|If you already have outstanding private or federal student loans, you may be able to consolidate federal college student online directly with the DOE at their website located at www.loanconsolidation.ed.gov. Here we are providing additional student loan consolidation resources for recent graduates or students graduating within 6 months.
Another helpful resource for student consolidation loans is a recent special federal consolidation program called Special Direct Consolidation Loan program
To learn more about consolidating federal student loans, stop by the wikipedia page for federal consolidation.
Consolidating Student Loans
One of the great accomplishments in life is to pursue a college education and complete a degree.
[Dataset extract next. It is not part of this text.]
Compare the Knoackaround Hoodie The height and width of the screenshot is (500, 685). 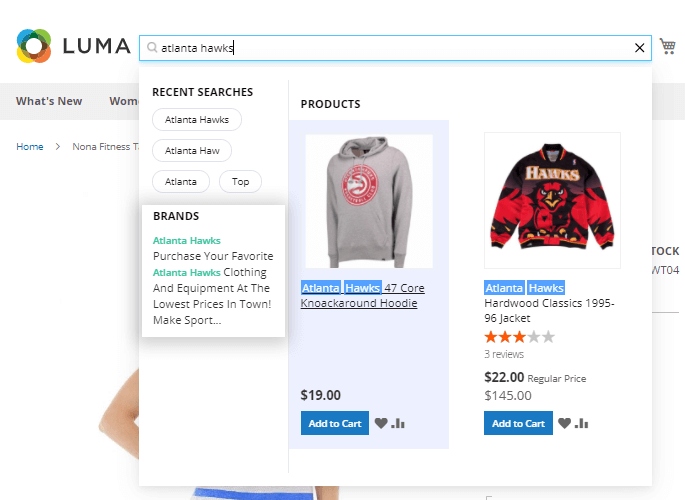pyautogui.click(x=398, y=423)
An increasing number of individuals chose to go to college for career advancement and other personal and professional reasons. Once graduates step out into the real world with diploma in hand, they leave college behind them. Or do they? For students who funded college with the assistance of loans, college duties are still at hand.
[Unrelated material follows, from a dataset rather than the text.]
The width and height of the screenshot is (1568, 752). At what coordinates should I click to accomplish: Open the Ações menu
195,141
The responsibility to manage and maintain student loans accrued during the diploma-seeking venture can sometimes become overbearing. More often then not, a college graduate will exit school with more then one loan. This means more then one interest rate, payment due date, and minimum monthly payment. Having numerous due dates can cause a lot of confusion, especially if you are busy starting a new career. Making payments on time, however, is important in obtaining financial success. Plus, it is the right thing to do.
So, the question begs to be asked, how does a student manage all those college loans? The good news is there is help out there. Students can consolidate loans into one loan with a single interest rate and due date which results in one low monthly payment.
The consolidation options vary depending on the type of loans that were used to pay for college. In general, a student will have two types of loans private or federal. Private student loans are funds taken out by the student that are backed by a private lender. Federal loans instead are guaranteed by the U.S. Department of Education.
Federal loans and private loans should not be consolidated together. In fact, the U.S. Department of Education will not consolidate the two together. A private lender would. The main difference here, however, is you are more likely to get a higher interest rate through a private loan lender. So at worst, a student should only have two student loan payments after college.